**Provided records**
Content starts

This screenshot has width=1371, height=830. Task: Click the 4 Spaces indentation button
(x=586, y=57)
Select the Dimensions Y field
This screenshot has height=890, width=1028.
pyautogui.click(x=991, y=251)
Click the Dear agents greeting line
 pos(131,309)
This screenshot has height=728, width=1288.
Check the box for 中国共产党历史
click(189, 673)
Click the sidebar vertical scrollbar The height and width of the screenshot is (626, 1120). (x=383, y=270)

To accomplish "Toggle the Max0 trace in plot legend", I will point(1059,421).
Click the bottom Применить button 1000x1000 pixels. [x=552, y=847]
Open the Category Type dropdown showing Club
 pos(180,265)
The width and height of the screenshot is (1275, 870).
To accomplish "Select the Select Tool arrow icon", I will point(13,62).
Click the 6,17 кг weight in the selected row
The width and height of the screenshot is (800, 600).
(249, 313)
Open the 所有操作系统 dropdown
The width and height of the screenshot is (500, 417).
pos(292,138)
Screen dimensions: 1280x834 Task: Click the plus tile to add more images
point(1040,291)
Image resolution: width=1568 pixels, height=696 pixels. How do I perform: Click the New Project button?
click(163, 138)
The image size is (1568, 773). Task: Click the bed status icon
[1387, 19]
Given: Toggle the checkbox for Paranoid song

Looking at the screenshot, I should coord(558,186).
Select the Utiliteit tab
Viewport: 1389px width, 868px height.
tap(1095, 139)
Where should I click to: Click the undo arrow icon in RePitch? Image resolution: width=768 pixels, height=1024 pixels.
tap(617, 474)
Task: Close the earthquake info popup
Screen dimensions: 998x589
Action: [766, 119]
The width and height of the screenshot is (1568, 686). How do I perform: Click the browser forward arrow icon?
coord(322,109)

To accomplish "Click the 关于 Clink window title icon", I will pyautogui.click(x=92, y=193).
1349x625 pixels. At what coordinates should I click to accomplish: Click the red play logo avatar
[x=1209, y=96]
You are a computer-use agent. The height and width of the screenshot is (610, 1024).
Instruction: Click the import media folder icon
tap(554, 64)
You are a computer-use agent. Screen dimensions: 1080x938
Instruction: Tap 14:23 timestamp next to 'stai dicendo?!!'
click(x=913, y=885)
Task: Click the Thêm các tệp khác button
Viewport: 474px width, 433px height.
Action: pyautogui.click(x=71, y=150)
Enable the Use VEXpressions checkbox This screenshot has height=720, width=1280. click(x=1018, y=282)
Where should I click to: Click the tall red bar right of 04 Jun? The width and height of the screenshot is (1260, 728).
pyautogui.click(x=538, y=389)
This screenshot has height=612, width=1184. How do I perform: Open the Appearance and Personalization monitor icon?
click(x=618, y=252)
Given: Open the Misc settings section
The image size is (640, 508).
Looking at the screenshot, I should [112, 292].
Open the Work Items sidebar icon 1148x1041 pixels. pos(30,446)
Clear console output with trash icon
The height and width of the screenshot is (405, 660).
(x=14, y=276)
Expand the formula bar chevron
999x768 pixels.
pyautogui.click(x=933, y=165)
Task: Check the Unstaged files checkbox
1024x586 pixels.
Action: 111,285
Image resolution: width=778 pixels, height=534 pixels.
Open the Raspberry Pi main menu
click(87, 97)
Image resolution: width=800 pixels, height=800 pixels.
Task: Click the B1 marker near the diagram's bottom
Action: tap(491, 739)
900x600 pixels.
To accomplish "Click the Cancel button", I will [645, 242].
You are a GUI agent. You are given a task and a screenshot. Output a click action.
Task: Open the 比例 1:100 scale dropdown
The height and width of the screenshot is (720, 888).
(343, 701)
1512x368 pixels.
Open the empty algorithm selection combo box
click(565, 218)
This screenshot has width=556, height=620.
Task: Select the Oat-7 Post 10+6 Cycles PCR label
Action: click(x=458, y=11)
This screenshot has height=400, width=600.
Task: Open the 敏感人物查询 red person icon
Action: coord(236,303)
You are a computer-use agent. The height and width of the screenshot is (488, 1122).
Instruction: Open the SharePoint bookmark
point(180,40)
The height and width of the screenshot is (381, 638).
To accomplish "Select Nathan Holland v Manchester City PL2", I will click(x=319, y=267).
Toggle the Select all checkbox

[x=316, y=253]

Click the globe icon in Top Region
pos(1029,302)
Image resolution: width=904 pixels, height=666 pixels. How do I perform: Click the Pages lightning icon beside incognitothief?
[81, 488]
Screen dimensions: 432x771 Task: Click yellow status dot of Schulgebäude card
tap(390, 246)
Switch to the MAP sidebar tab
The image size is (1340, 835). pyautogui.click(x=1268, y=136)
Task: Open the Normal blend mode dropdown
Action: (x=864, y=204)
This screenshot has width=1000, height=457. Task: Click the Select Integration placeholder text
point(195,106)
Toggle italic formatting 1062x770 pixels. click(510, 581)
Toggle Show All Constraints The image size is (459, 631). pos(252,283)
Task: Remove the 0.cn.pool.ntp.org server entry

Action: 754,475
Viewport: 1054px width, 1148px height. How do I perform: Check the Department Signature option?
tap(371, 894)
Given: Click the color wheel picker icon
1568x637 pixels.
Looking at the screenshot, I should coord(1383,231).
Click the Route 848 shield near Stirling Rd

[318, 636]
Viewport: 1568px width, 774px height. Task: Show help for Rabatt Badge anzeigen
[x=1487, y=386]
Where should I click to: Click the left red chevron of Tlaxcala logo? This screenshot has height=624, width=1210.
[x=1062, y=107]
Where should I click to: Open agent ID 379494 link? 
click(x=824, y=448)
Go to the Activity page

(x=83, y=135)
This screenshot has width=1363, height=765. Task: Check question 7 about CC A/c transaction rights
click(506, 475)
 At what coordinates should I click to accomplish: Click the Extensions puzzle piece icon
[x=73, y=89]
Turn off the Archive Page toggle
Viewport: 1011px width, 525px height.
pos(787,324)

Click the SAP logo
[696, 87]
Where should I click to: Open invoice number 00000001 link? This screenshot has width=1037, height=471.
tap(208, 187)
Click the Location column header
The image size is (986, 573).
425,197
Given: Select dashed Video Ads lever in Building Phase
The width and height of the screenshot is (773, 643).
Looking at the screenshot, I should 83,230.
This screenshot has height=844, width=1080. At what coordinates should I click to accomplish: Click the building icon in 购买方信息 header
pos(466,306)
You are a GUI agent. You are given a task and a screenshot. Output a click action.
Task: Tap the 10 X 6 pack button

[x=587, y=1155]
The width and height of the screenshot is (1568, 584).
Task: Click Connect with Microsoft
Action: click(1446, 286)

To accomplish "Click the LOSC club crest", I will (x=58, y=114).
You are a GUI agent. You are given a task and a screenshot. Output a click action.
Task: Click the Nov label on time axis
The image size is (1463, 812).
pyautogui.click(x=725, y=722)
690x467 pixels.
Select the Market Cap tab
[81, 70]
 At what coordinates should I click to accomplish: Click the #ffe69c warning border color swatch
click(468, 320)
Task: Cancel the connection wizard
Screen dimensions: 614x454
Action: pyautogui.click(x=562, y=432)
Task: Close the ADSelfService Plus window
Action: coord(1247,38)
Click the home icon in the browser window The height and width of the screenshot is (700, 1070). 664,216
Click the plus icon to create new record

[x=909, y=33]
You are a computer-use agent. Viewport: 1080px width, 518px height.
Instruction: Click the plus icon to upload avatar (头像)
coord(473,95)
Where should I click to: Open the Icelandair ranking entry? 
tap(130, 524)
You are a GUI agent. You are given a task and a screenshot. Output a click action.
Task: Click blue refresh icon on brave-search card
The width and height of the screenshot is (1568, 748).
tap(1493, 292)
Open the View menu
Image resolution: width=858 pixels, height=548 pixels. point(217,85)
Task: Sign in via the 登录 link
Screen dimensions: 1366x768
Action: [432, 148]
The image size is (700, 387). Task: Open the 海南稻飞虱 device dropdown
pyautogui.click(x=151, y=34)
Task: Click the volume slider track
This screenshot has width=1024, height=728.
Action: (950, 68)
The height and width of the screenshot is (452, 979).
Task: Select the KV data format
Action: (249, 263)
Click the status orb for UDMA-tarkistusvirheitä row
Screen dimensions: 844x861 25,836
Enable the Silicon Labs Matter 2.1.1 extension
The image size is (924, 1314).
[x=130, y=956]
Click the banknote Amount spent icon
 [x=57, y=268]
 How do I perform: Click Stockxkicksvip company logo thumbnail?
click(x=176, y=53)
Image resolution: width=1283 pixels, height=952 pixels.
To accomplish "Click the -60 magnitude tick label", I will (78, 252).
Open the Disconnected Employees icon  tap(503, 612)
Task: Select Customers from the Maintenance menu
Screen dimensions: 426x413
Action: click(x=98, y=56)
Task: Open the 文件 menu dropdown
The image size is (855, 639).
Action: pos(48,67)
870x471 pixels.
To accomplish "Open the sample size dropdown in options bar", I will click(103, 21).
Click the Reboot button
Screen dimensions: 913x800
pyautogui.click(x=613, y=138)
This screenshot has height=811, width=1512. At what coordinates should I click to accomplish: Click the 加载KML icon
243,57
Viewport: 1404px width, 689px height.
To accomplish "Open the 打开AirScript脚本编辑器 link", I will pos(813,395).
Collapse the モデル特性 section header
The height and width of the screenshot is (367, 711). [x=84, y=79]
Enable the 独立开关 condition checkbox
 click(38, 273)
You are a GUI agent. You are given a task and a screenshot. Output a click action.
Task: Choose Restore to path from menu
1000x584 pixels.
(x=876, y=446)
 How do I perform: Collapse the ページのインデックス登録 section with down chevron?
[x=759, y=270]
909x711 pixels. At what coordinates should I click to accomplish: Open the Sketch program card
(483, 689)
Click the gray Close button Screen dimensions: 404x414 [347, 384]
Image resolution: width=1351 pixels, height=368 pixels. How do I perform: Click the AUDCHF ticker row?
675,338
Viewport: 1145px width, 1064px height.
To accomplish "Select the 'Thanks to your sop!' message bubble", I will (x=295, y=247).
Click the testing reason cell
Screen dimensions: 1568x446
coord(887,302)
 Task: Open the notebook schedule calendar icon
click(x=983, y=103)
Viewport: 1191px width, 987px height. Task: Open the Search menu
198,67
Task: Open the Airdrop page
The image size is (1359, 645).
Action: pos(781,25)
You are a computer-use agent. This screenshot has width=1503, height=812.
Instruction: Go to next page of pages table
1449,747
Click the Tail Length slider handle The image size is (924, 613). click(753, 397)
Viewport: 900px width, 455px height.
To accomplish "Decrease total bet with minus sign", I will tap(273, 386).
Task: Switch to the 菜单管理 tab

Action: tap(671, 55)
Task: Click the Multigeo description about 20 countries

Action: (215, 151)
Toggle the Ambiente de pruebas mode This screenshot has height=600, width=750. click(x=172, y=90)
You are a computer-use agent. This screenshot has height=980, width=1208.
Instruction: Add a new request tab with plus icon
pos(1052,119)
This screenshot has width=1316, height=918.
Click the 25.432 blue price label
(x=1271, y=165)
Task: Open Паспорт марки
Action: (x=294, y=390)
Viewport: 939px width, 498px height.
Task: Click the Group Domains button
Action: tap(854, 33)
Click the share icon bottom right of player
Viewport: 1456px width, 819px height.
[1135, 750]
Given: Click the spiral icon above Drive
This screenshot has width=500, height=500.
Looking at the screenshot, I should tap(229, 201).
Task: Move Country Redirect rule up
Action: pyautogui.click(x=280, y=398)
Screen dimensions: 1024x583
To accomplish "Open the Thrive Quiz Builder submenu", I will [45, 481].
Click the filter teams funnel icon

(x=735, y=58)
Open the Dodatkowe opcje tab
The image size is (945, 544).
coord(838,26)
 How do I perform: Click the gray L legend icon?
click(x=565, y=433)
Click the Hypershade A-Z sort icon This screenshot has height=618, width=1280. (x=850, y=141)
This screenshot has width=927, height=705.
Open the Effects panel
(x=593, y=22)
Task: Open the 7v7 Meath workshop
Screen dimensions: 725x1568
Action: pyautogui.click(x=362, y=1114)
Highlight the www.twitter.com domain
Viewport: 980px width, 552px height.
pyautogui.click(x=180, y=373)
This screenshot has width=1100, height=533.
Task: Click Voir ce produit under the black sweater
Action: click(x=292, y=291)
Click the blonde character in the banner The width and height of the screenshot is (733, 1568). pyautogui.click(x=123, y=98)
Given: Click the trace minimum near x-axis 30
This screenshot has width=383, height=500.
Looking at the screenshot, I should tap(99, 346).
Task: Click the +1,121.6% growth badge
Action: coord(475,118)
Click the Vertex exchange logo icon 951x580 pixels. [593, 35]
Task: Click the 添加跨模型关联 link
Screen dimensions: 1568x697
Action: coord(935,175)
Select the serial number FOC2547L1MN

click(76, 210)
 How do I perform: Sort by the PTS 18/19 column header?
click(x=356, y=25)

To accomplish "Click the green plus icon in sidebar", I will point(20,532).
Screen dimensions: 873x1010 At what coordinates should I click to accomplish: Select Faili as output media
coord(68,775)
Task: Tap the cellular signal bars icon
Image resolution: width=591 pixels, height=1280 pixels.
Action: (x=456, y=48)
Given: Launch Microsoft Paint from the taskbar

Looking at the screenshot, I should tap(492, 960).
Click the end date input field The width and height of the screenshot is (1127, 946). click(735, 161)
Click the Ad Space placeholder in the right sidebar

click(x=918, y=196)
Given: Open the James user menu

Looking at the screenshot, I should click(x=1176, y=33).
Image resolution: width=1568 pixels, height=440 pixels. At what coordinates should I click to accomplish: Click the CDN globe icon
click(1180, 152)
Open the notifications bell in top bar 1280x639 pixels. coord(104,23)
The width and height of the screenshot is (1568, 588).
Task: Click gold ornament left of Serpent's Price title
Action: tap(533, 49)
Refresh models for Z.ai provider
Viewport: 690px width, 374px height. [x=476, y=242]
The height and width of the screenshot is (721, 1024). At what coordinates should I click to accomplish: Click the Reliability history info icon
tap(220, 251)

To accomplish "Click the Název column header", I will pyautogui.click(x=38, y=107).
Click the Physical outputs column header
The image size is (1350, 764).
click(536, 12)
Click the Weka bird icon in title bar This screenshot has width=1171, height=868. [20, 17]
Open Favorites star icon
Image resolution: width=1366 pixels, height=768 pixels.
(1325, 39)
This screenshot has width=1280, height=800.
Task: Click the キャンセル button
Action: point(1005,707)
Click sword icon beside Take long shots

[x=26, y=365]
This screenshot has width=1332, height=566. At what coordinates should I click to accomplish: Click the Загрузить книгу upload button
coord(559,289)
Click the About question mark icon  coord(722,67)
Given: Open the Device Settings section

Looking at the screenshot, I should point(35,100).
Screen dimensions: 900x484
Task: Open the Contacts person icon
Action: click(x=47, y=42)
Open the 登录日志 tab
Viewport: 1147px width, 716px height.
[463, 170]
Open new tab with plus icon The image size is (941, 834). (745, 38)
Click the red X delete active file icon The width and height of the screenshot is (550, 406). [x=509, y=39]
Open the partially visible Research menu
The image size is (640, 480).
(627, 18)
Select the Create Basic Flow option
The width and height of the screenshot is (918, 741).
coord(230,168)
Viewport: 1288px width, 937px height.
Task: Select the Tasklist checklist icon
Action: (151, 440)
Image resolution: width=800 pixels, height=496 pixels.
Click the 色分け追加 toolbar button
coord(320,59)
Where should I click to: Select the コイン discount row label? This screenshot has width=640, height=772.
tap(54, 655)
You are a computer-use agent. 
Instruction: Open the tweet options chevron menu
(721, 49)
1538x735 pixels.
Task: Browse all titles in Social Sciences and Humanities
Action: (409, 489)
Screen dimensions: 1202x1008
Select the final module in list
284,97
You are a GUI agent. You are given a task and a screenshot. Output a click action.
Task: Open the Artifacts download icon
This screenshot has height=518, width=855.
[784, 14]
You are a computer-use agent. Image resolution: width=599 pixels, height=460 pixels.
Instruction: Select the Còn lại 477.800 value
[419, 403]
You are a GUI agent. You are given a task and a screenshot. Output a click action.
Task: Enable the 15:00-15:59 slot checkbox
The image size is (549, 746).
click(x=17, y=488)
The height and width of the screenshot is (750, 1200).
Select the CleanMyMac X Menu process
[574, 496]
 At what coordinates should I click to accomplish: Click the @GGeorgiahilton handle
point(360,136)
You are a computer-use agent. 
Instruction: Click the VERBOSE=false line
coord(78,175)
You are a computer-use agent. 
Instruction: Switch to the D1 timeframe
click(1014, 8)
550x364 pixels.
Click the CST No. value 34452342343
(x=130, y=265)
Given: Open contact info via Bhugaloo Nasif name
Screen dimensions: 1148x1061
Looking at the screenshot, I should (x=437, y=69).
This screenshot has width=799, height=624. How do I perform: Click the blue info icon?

Content ends

**Your assignment**
Only one stretch of the records above is wanted: the lines between the one holding "How do I perform: Collapse" and the one holding "has width=1503, height=812.", inclusive, reproduced exactly.

**Exercise solution**
 How do I perform: Collapse the ページのインデックス登録 section with down chevron?
[x=759, y=270]
909x711 pixels. At what coordinates should I click to accomplish: Open the Sketch program card
(483, 689)
Click the gray Close button Screen dimensions: 404x414 [347, 384]
Image resolution: width=1351 pixels, height=368 pixels. How do I perform: Click the AUDCHF ticker row?
675,338
Viewport: 1145px width, 1064px height.
To accomplish "Select the 'Thanks to your sop!' message bubble", I will (x=295, y=247).
Click the testing reason cell
Screen dimensions: 1568x446
coord(887,302)
 Task: Open the notebook schedule calendar icon
click(x=983, y=103)
Viewport: 1191px width, 987px height. Task: Open the Search menu
198,67
Task: Open the Airdrop page
The image size is (1359, 645).
Action: pos(781,25)
You are a computer-use agent. This screenshot has width=1503, height=812.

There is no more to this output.